Ronald Dixon used four knives to kill Ashleigh Ewing, 22, who visited his house in Heaton, Newcastle, on behalf of charity Mental Health Matters."
Marjorie Wallace, Chief Executive of the mental health charity, Sane was quoted thus by the BBC News on 22 October 2007:

"It is incomprehensible that a seriously disturbed man with a history of violence and non-compliance with treatment should have been discharged from psychiatric care and allowed back into the community. It is also troubling that an inexperienced care worker should have been sent alone to Ronald Dixon's flat.

There are 55 homicides and 1,300 suicides committed each year by people with a mental illness or disorder who have been in contact with mental health services during the previous year."
It's not incomprehensible at all, Margaret, it's normal.

It's been normal since the greedy Tories and the traitorously cynical Labour and Lib Dem do-gooders got together in 1990 and foist the Community Care Act on an unbelieving nation. After which the remaining asylums were sold off and their inmates set upon the rest of us.

Based on Ms Wallace's figures, the politicians have seen around 935 innocent people murdered and 22,100 nuts and otherwise mentally damaged folk commiting suicide since THEY dreamed up this particular Brit-killing scam.

And so, 'King Ron' Dixon, a paranoid schizophrenic, who was known to have been refusing to take his anti-psychotic drugs and was often drunk, gets to stick four seperate knives into the body of a bright and eager 22-year-old who only wanted to help.

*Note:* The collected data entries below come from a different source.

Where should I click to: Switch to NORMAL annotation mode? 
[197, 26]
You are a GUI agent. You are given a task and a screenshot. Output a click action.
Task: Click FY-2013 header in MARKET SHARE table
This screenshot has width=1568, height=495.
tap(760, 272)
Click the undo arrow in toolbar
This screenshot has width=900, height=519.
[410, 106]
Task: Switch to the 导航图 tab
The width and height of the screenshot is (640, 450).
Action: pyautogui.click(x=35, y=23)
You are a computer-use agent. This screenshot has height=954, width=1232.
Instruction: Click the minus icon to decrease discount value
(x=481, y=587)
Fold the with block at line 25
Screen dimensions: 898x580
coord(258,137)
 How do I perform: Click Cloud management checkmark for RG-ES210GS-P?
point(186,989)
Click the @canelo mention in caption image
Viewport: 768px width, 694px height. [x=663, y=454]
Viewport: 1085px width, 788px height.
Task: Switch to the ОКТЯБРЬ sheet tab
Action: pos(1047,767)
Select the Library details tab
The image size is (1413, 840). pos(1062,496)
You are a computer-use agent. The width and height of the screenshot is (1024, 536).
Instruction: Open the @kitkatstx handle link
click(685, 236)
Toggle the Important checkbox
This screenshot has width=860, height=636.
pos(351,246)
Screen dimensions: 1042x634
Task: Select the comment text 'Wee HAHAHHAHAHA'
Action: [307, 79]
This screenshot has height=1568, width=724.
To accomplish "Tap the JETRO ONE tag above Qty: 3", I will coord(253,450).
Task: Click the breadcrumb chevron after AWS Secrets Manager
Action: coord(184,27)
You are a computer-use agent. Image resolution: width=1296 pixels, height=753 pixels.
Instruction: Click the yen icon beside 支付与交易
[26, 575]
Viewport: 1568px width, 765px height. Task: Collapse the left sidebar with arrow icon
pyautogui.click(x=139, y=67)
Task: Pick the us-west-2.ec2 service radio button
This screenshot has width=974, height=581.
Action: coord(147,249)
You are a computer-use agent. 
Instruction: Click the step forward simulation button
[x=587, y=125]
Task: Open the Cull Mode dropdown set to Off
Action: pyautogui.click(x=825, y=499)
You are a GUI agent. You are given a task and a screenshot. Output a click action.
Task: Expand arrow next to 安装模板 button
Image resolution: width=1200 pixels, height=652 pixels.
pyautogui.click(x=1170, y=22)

Pretty Ashleigh Ewing was stabbed 39 times because some Blairite jobsworth decided a nutcase, who thought he was Henry VIII's son and had been arrested outside Buckingham Palace for threatening to kill the Queen, was a lovely chap who wouldn't hurt a fly. Oh, and he had once violently attacked his parents with a hammer.

A spokeswoman for Northumberland, Tyne and Wear NHS Trust said:

"Since the incident we have carried out an internal review of our involvement in Ronald Dixon's care. We are satisfied that the individuals involved in his case acted professionally and provided appropriate support to him."
So that's alright then.

Hate those who kill us so casually, folks. And I'm not talking about Ronald Dixon.

Roy Griffiths was appointed as an advisor on NHS management to Margaret Thatcher in 1983, despite having no previous experience in the field. The short report he prepared at that time saw budgets and cost improvement programmes introduced. Treatments began to be evaluated for effectiveness in clinical and cost terms and the hands-on Matron was replaced by the manager, who, as often as not, just like Griffiths himself, had no direct experience of health-related matters.

Griffiths was rewarded for his efforts with a knighthood in 1985. In 1988, Sir Roy Griffiths prepared a second report for Thatcher. This one was called, Community Care: Agenda for Action. This heralded the introduction of The Community Care Act two years later.

In Susan Elizabeth Dopson’s 1994 PhD thesis, Managing Ambiguity: A Study of the Introduction of General Management in the National Health Service, she says this:

"The Griffiths changes were a conscious attempt to move away from the 'boxes and charts' approach… towards one which sought to disturb organisational processes and ultimately to change the beliefs and values (of) NHS actors."
At the time of his controversial appointment as Margaret Thatcher’s part-time business guru, Sir Roy Griffiths was the Managing Director and Deputy Chairman of Sainsbury's supermarket chain. In his youth, he had been instructed in the ways of business at the Columbia Business School in New York.